Он настаивал на том, чтобы я изобрел еще один способ убедиться в истинности своих снов; это требование не казалось теперь таким странным, как тогда, когда он говорил об этом в первый раз.
— Как ты знаешь, следовать за лазутчиком — это на самом деле задача вторых врат сновидения, — объяснял он. — Это очень серьезное дело, но не настолько серьезное, как выковывание энергетического тела и его перемещение. Поэтому ты своим собственным способом должен научиться определять, действительно ли ты видишь себя спящим или тебе просто сниться сон, что ты видишь это. Твои новые необычайные исследования всецело зависят от реального видения себя спящим.
После длительных размышлений и сомнений я поверил в то, что придумал хороший способ. Идея этого надежного способа узнать, сплю я или нет, пришла ко мне, когда я вспомнил свою разорванную футболку. Я начал с предположения, что если я действительно вижу себя спящим, то я должен заметить, что на мне та же одежда, в которой я уснул, одежда, которую я решил полностью менять каждые четыре дня. Я был уверен, что у меня не возникнет трудностей с тем, чтобы вспомнить во сне, во что я был одет, когда ложился в постель. Навыки, которые я приобрел в процессе своей практики, убеждали меня, что я способен сохранять в уме такие вещи и вспоминать их во сне.
Я приложил все усилия, чтобы следовать этому способу проверки, но результаты оказались не столь удачными, как я предполагал. Мне не хватало контроля над своим вниманием сновидения, и я не мог достаточно ясно помнить детали моей ночной одежды. И все же что-то другое, несомненно, работало: каким-то образом я всегда знал, был ли мой сон обычным сном или нет. Явной особенностью тех снов, которые не были просто обычными снами, было то, что мое сознание наблюдало мое тело, которое спало на кровати.
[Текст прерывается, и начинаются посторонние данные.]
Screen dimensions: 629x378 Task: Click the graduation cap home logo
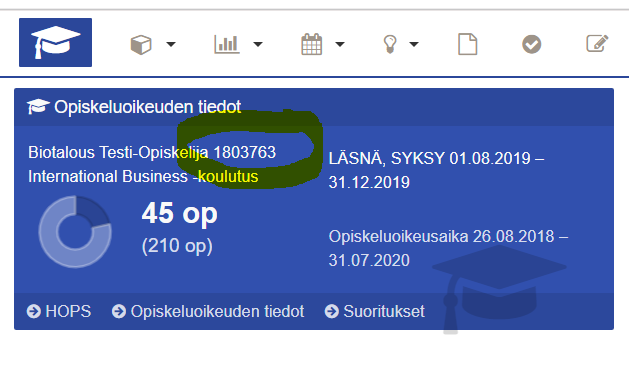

Примечательной чертой этих снов была моя комната. Она никогда не была похожа на мою комнату в обычном мире, но напоминала огромный пустой зал с кроватью в одном углу. Я, как правило, парил на значительном расстоянии сбоку от кровати, где лежало мое тело. В тот момент, когда я приближался к нему, сила, напоминавшая ветер, постоянно заставляла меня зависать над ним, как колибри. Иногда комната исчезала; пропадая по частям до тех пор, пока не оставалось только мое тело и кровать. Иногда я переживал полную потерю способности прилагать волевые усилия. Тогда казалось, что мое внимание сновидения работает независимо от меня. Оно либо оказывалось полностью поглощенным первой попавшейся вещью в комнате, либо было не в состоянии решить, что делать. В последнем случае я ощущал, что беспомощно плаваю, переходя вниманием от вещи к вещи.